Was ist die Alternative zu Beziehungen und Kommunikation über Social Media?
Denken Sie nur mal an Ihren letzten Konzertbesuch. Wenn es ein gutes Konzert war: Gab es da einen Moment der Überwältigung, der Energie? Gab es ein Gefühl, das im Grunde unsagbar, nicht kommunizierbar ist? Ich glaube, solche Erfahrungen kennen die meisten. Das passiert immer wieder, auch routinierten Konzertbesuchern. In diesem Moment tritt das Unerwartbare, das Unsagbare ein, vermittelt durch Musik, durch die Energie im Raum. Wo finden Sie das bei WhatsApp?

Ist es also die Kunst, die im Gegensatz zu Social Media das Versprechen nach Resonanz, nach Unerwartbarem einlöst?
Ja, das kann man sicher so sagen. Voraussetzung ist, dass es einen interessanten, einen individuellen Zugang zu der wie auch immer sich ausgestaltenden Kunst gibt. Aber resonante Beziehungen gibt es überall im "realen Leben". Das kann auch ein spontaner, witziger Zwischenruf sein, der eine ernste Situation auflockert. Das sind unkontrollierbare Momente der Spontaneität, der Unverstelltheit, der Begegnung.

Zurück zum digitalen Eskapismuswunsch. Warum steigen wir nicht einfach aus?
Das ist eine Utopie. Radikale Netzverweigerer kann es unter jungen Menschen, die im urbanen Raum leben, nicht geben. Ja, Sie können sich bei Facebook "de-frienden", vielleicht sogar ganz abmelden. Sie können Ihr Buch im Laden kaufen statt im Netz. Sie können Briefe statt WhatsApp scheiben. Aber ist das praktikabel? Ich glaube, eine totale Verweigerung geht nicht: Spätestens im Job sitzen Sie heutzutage irgendwann vor einem Rechner und müssen mit einem Mailprogramm klarkommen. Ich kenne niemanden, der radikal und komplett darauf verzichten kann.

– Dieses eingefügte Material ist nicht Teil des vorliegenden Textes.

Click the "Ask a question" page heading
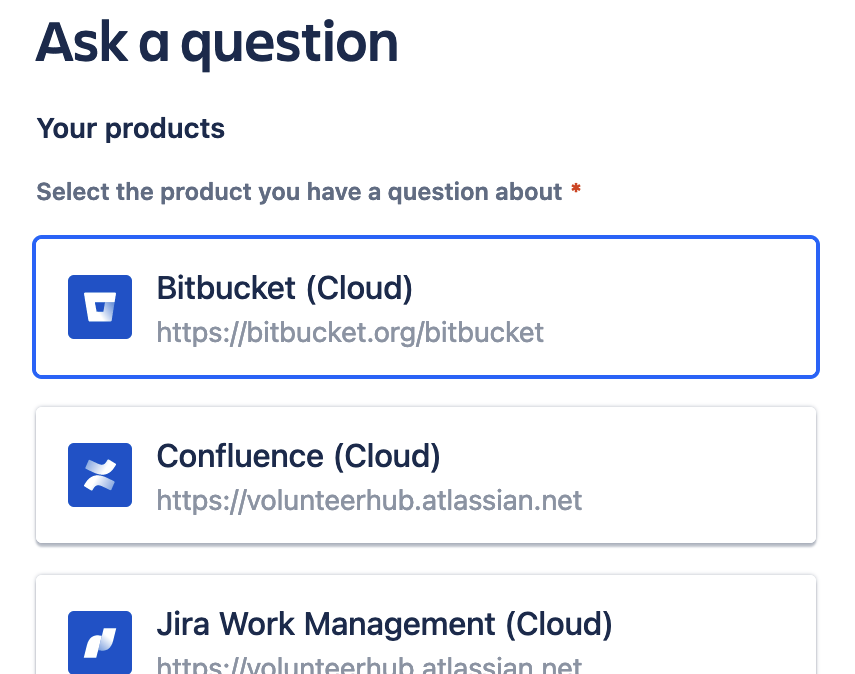 tap(217, 43)
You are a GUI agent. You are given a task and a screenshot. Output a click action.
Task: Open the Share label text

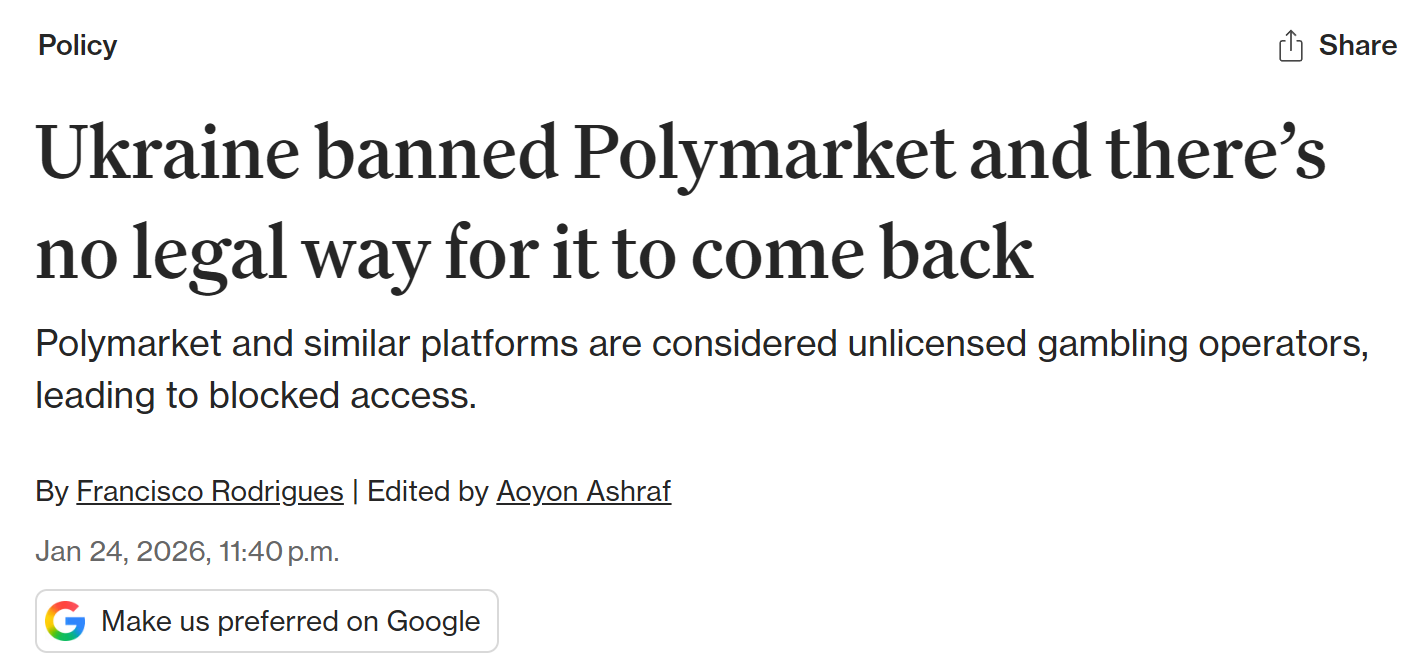tap(1357, 45)
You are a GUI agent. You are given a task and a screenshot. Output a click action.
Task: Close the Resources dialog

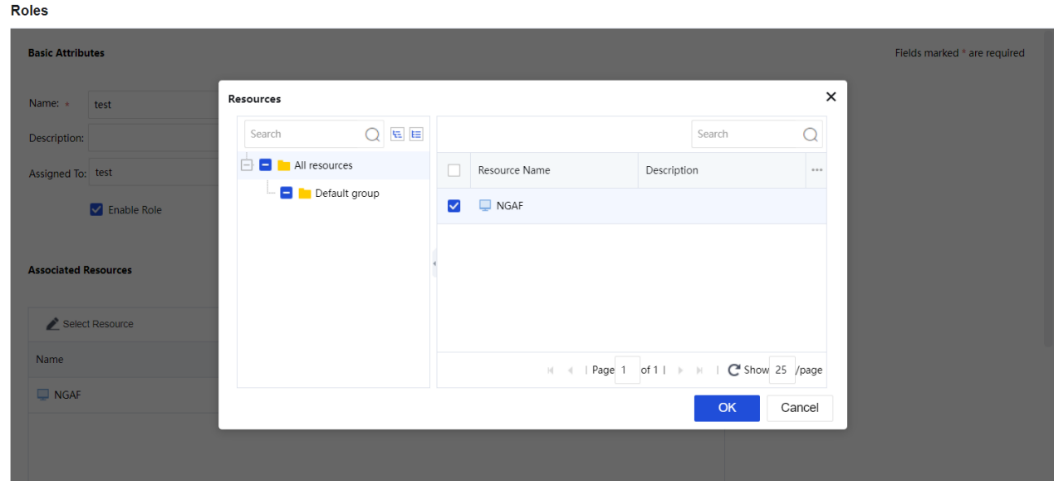coord(830,97)
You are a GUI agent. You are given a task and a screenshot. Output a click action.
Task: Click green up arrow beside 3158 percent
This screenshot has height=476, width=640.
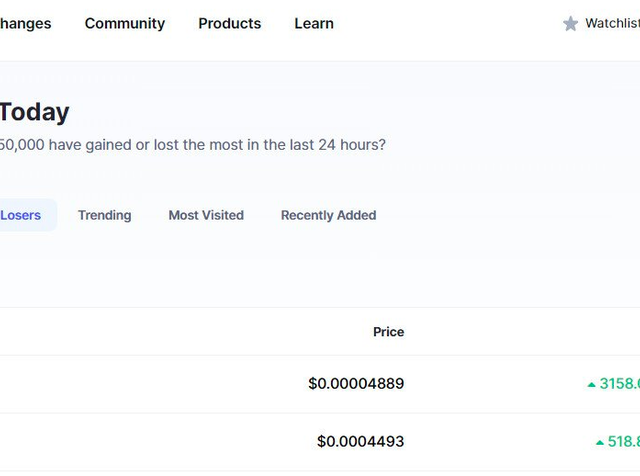[x=592, y=384]
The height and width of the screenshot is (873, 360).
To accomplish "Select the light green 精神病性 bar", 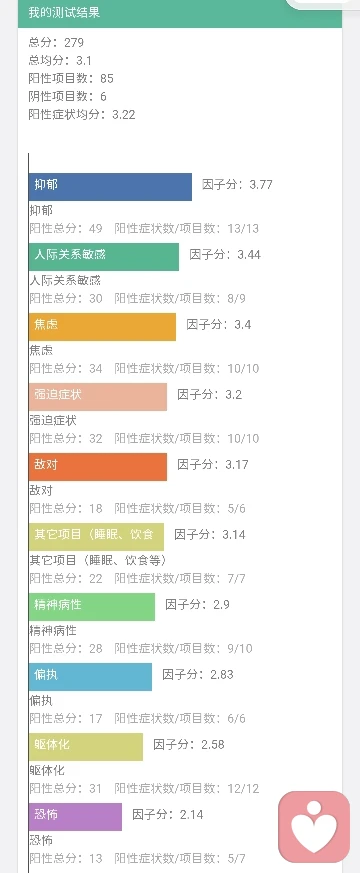I will [x=92, y=607].
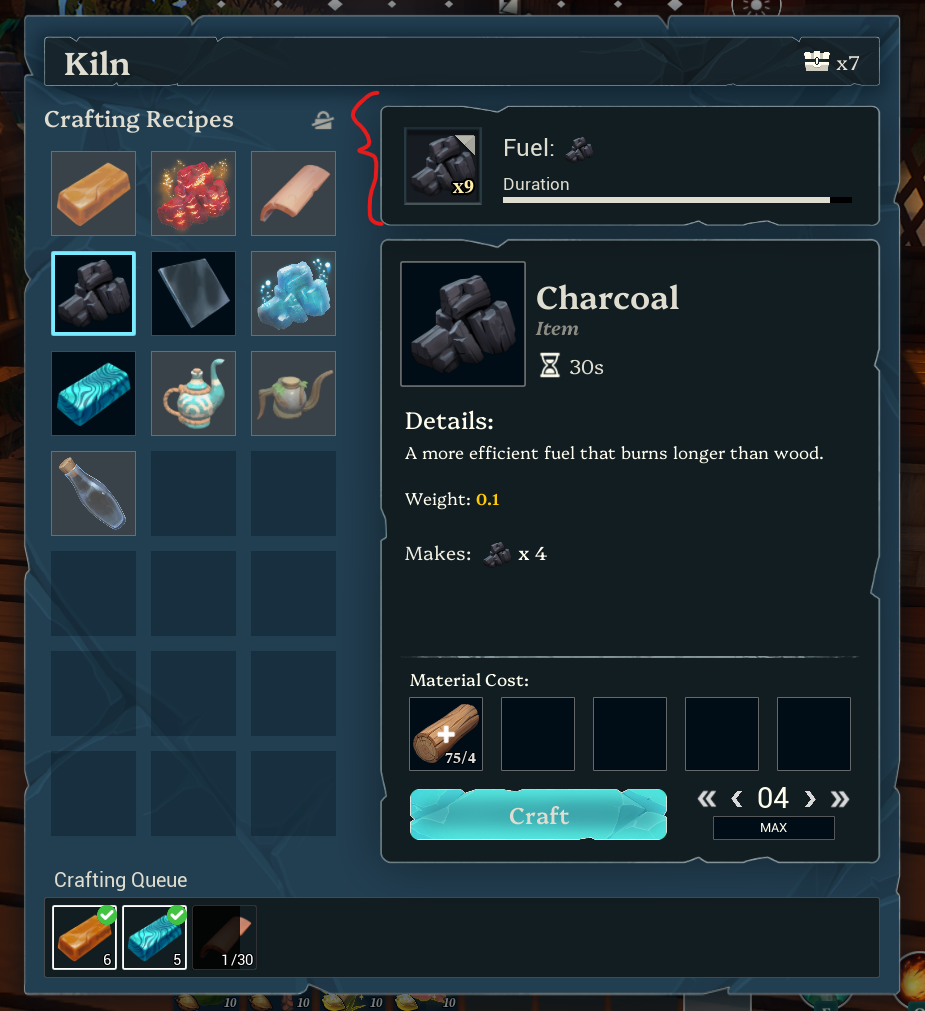Click the Craft button

click(x=538, y=815)
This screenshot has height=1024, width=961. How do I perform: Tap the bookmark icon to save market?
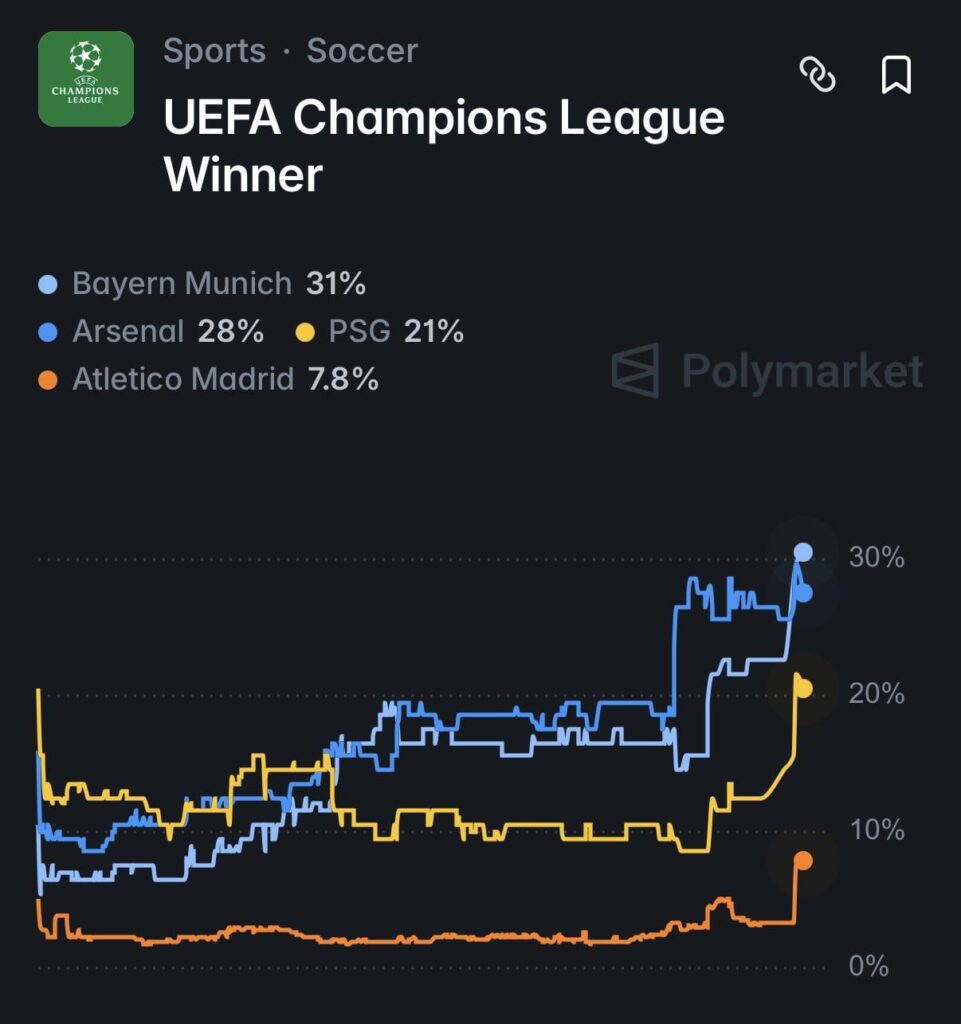click(897, 76)
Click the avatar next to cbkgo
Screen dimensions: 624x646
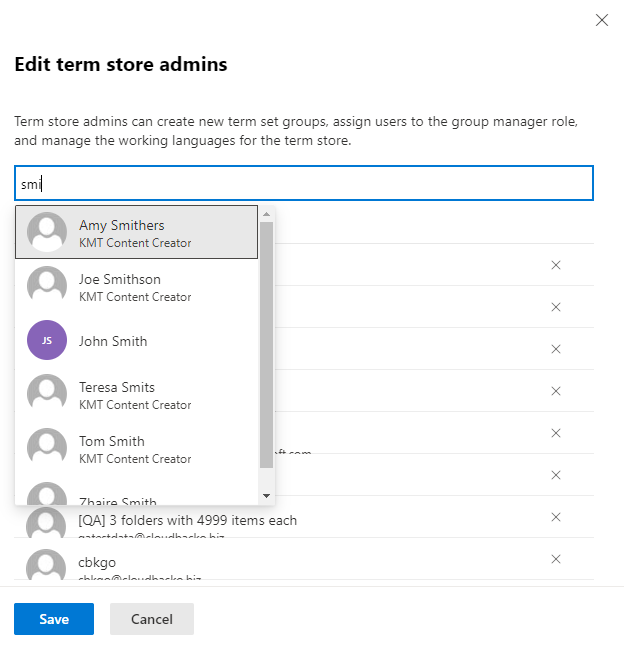point(46,564)
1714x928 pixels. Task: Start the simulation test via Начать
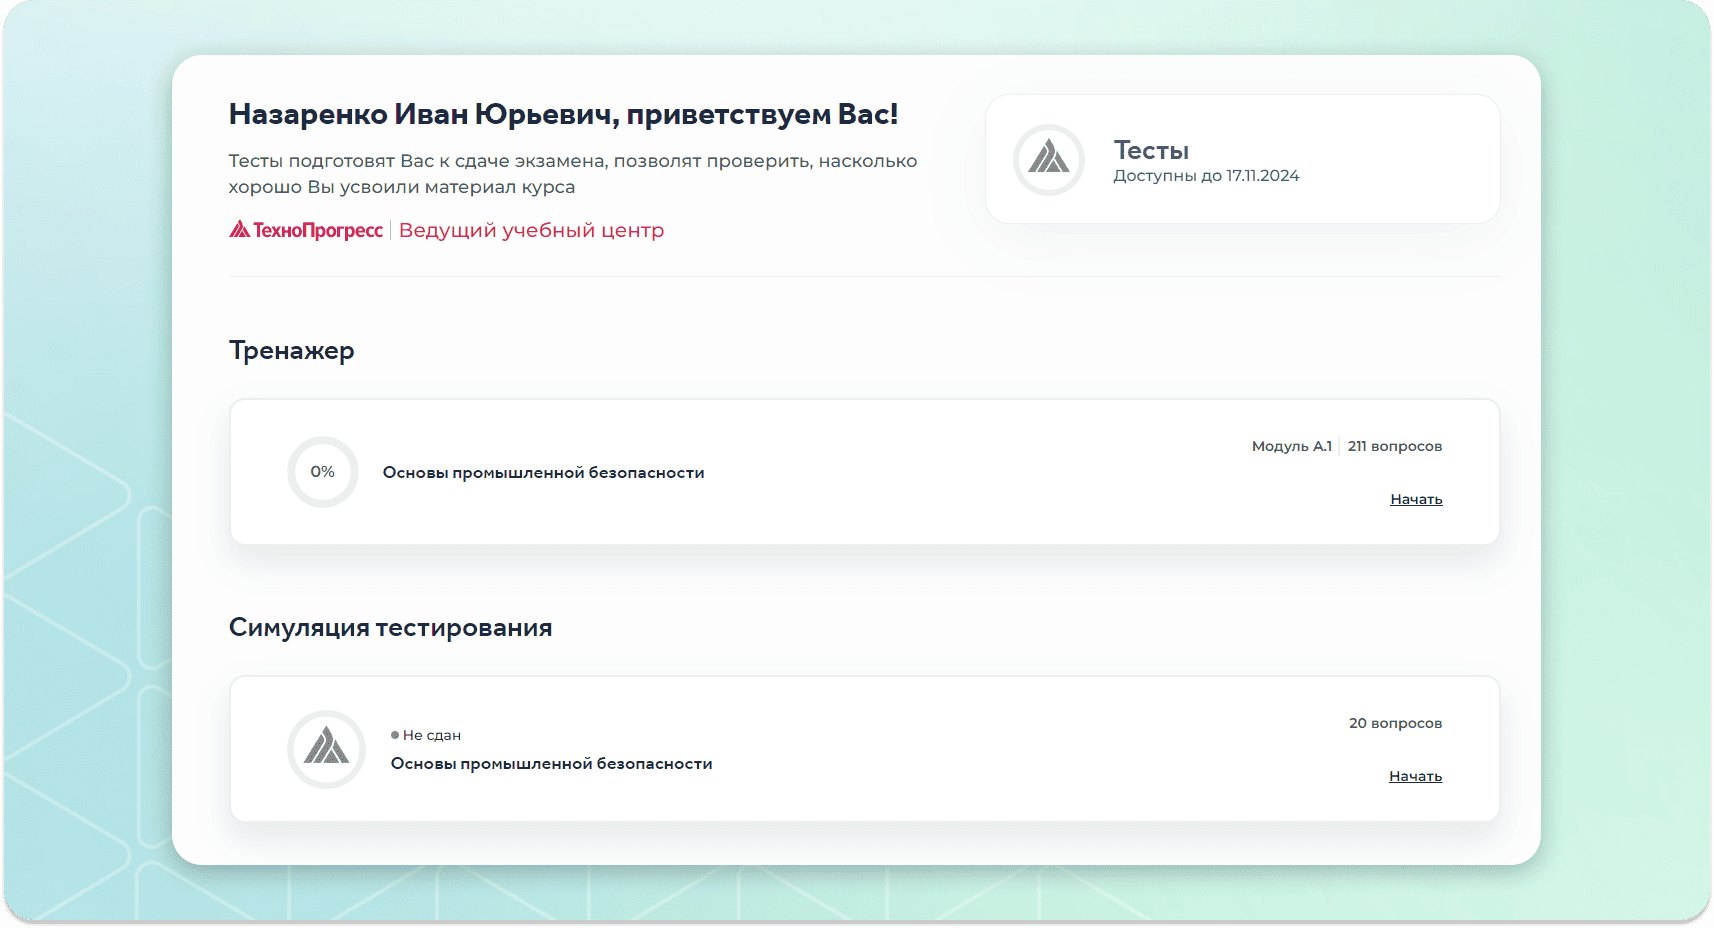(x=1414, y=776)
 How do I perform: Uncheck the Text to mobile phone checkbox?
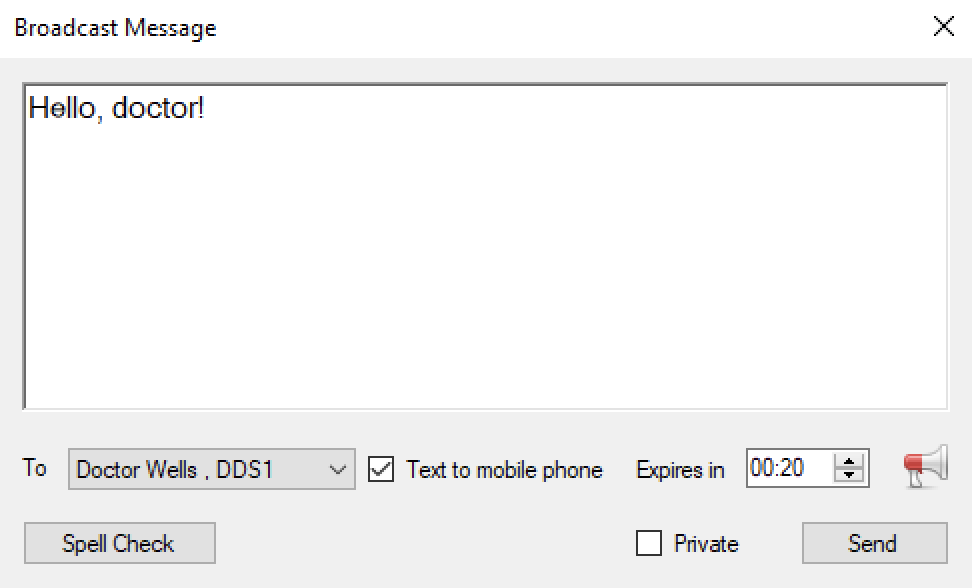(x=381, y=469)
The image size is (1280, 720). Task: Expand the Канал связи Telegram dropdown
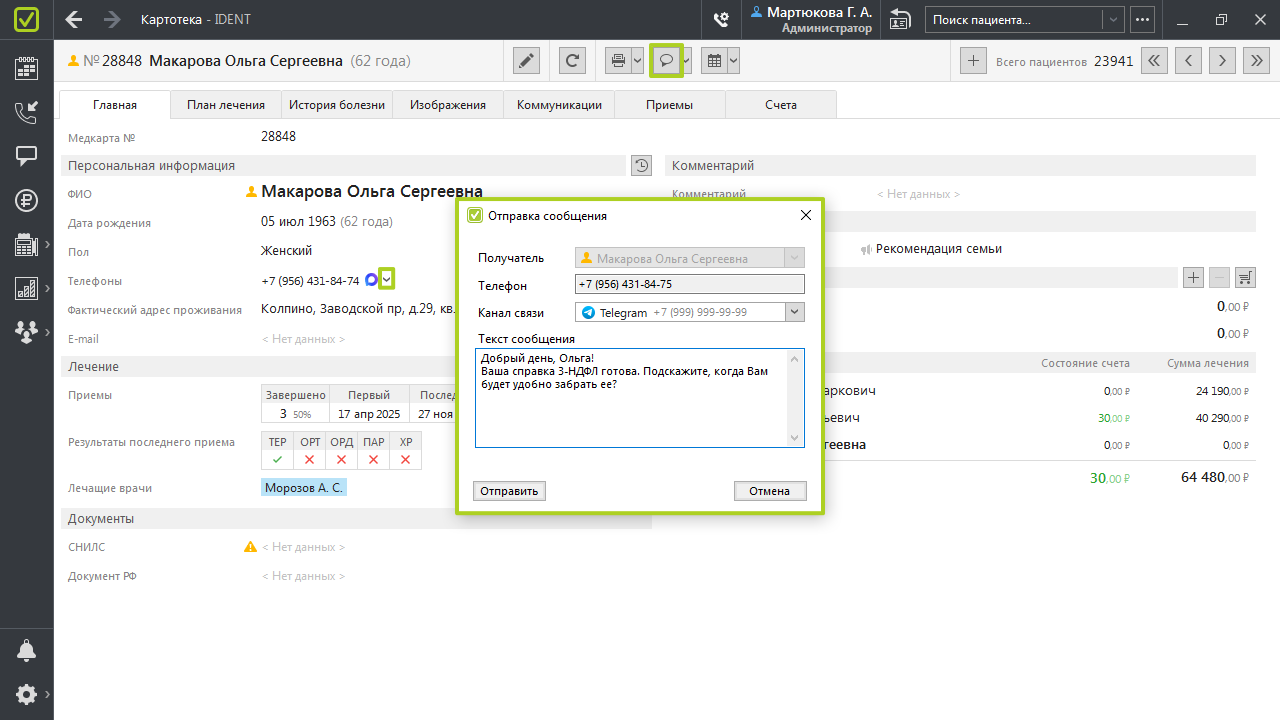pos(795,313)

Kann es nicht doch auch gelingende, erfüllende Kontakte und Beziehungen via Social Media geben? Was ist zum Beispiel mit Gif-Kommunikation?
Sich über Memes und Gifs zu unterhalten, ist eine hochgradig ästhetisierte, fast schon wieder künstlerische Form der Kommunikation. Gifs laden zu Mehrfachdeutungen ein, lassen Ambivalenzen zu. Generell kann man beobachten, dass die Jugend es verlernt hat, zumindest rein schriftlich auch Ambivalenzen zu produzieren. Lesen Sie mal einen Liebesbrief aus dem 18. Jahrhundert. Der ist voll mit Anspielungen, Metaphern, Neckereien. Früher konnte man so etwas interpretieren, heute muss ein Zwinker-Emoji her, um klar zu machen, dass etwas ironisch gemeint ist. Wenn nun viel über Gifs kommuniziert wird, ist das vielleicht eine Art Gegenbewegung, ein gegenläufiger Trend: Symbole und Bilder sind immer mehrfach auslegbar, lassen viele Deutungen zu. Das fordert wiederum das Gegenüber heraus: Seine Interpretation und Reaktion ist nicht so erwartbar und kontrollierbar. Vielleicht ist das tatsächlich eine Strategie, auch im digitalen Raum in eine resonante, von Unerwartbarkeit gespickte Beziehung zu treten.